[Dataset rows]
= = =

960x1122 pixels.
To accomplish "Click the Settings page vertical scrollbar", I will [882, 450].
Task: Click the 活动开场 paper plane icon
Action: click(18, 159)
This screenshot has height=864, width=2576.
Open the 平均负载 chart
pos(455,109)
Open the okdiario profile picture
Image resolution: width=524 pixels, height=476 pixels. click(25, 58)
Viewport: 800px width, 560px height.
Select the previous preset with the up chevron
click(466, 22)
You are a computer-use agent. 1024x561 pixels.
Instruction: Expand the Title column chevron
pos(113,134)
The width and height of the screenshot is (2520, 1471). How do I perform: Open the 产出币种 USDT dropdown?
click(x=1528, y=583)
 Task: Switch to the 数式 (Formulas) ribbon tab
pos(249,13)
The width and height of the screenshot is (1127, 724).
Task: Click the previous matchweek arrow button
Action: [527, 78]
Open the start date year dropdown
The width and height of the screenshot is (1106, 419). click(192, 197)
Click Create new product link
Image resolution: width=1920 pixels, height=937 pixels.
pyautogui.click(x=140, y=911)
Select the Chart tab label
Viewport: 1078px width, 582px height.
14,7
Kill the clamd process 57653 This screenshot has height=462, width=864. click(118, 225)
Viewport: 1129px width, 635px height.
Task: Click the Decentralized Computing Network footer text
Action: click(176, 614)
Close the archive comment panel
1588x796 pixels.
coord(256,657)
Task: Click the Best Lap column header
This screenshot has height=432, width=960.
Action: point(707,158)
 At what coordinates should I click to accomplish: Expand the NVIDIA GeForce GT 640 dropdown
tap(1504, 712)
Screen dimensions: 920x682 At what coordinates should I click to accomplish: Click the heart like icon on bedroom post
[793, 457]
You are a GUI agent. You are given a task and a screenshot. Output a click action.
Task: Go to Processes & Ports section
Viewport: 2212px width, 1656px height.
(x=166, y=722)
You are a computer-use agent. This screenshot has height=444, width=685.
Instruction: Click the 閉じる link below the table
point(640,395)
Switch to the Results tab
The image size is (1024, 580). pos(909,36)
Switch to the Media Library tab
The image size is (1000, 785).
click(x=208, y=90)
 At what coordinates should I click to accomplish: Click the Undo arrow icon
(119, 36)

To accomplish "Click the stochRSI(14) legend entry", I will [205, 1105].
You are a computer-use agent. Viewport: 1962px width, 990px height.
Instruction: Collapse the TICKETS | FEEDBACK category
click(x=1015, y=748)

= = =

## The request
Render the items from the line containing "Open the okdiario profile picture" through the line containing "click(466, 22)" as a CSV with the columns instruction and response. Produce one row per item, and enclose each field in quotation marks with any line breaks converted to spaces.

## Response
instruction,response
"Open the okdiario profile picture","Image resolution: width=524 pixels, height=476 pixels. click(25, 58)"
"Viewport: 800px width, 560px height. Select the previous preset with the up chevron","click(466, 22)"